We received the Fairview, a 2-1 in one pack by Osprey, specifically designed for women. The Travelpack consists of two packs, the main large pack, and a smaller 13L daypack that, when you don’t use it separately, is zipped onto the outside of the main large pack. The daypack has a main compartment with a pouch for smaller items and a laptop/tablet sleeve. Furthermore, it has a small top pocket with scratch free material for your sunglasses (we see that on most Osprey packs) and two bottle pouches.
As we said, the daypack can be zipped onto the pack and tightened further with the compression straps.
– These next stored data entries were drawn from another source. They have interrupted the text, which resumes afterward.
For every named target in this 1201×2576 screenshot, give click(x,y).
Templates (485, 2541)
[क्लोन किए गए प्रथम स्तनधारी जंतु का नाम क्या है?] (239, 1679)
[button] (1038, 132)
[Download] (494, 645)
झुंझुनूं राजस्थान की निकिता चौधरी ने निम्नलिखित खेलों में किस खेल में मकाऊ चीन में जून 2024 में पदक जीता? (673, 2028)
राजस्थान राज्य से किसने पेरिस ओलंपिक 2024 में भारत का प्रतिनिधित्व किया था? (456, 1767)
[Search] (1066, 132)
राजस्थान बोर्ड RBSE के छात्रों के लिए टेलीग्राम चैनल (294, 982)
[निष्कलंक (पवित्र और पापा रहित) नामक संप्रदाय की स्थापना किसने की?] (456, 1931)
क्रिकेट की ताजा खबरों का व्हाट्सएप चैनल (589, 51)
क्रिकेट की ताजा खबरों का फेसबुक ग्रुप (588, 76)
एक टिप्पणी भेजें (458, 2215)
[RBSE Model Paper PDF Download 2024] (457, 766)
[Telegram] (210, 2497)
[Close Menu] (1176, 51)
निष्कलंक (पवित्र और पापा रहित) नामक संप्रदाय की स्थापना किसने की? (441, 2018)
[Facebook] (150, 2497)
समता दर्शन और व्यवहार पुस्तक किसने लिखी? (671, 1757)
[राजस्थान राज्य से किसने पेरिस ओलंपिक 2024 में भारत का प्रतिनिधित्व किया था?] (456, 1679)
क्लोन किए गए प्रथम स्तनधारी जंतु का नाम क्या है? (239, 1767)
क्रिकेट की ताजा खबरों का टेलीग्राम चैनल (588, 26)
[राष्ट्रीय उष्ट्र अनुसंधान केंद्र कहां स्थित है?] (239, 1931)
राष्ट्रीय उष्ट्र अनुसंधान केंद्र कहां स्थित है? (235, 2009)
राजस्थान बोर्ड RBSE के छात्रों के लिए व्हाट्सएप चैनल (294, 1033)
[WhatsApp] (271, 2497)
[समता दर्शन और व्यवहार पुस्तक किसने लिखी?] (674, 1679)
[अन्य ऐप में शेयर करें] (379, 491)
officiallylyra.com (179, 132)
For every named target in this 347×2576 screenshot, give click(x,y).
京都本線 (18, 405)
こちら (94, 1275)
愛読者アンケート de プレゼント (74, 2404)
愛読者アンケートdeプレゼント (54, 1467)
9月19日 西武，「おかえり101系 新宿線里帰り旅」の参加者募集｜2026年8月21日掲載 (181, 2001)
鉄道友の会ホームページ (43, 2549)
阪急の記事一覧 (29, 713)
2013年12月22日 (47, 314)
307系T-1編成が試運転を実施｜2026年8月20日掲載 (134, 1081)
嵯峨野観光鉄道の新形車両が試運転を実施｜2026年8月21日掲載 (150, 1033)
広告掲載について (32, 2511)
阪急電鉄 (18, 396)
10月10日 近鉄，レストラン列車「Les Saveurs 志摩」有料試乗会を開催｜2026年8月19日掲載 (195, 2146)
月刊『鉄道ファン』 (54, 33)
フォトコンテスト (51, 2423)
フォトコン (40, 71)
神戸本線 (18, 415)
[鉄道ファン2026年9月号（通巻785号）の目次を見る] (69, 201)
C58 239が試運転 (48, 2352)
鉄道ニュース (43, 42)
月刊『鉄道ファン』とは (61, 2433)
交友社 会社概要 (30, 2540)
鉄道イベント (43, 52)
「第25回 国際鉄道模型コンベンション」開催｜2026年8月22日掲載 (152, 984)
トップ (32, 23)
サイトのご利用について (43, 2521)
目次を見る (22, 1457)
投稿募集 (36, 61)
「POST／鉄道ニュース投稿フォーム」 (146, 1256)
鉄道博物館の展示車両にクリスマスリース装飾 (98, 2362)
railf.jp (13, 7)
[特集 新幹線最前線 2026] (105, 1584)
I have to say that the bag is very “clean”, with a minimum of straps hanging loose.
The main pack is a smartly constructed pack. If you do not wear it on your back, you can stow away the shoulder straps behind a zippered panel. When traveling by plane and car that is a function that will protect your shoulder straps from being damaged. Carry the pack with one of the two handles on the top and on the middle of the pack.
When you do use the shoulder straps the zipper panel is stowed way, and you will find a mesh-ventilated back panel and a load bearing system specifically engineered for the female anatomy. The inside of the the pack is one big compartment, with a mesh bag for your dirty items for example, there are no further side pockets to the bag.
The features of the bag are basic but simple, the versatility of the daypack is a really interesting feature. My wife (who used the bag), reported that carrying the complete bag on
your back is comfortable. The back panel and load bearing systems are not as elaborate as you would find on a technical trekking pack but is certainly adequate for the kind of travel/backpacking you would do with this pack.
The 13L daypack was a less comfortable carry, certainly with more weight in the pack, so after using it a couple of times on 2-3 hour walks, she turned to a different daypack. “I’m really enthusiastic about the concept. Certainly, for city trips, this worked really well. And because the Fairview is designed really nice – I would buy it solely on how it looks – it is a pack I look forward to using again.